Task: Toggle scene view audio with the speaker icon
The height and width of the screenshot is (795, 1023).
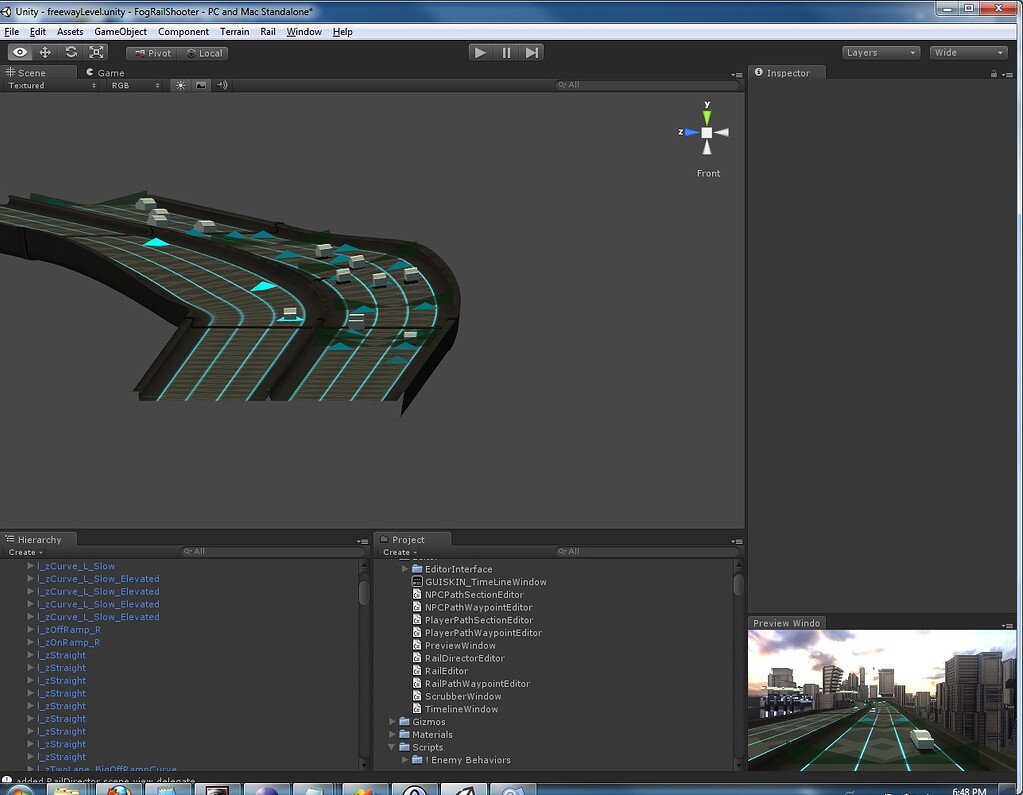Action: pos(222,85)
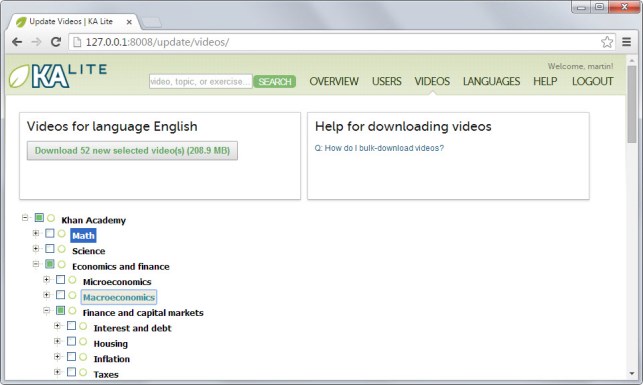This screenshot has width=643, height=385.
Task: Expand the Interest and debt node
Action: [57, 326]
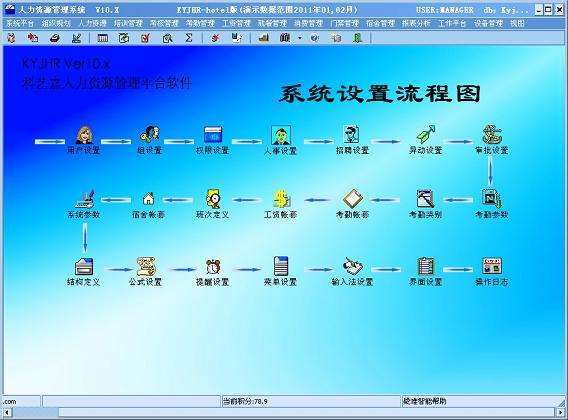
Task: Open the 公式设置 formula settings icon
Action: [146, 267]
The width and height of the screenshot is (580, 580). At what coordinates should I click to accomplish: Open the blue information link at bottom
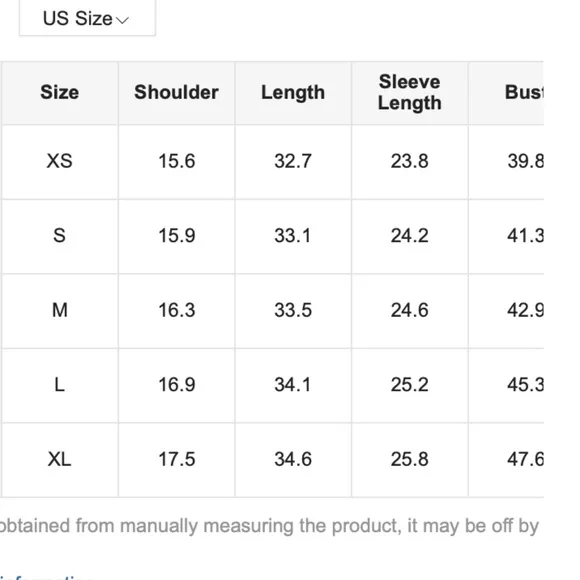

REQUIRED WORK: With pictures excluded, the material is to be written out exactly as given.

OUTPUT BELOW:
Task: Toggle scene view audio with the speaker icon
The height and width of the screenshot is (795, 1023).
Action: pos(222,85)
This screenshot has width=643, height=385.
Task: Expand the Interest and debt node
Action: [57, 326]
Task: Open the 公式设置 formula settings icon
Action: [146, 267]
The width and height of the screenshot is (580, 580). At what coordinates should I click to accomplish: Open the blue information link at bottom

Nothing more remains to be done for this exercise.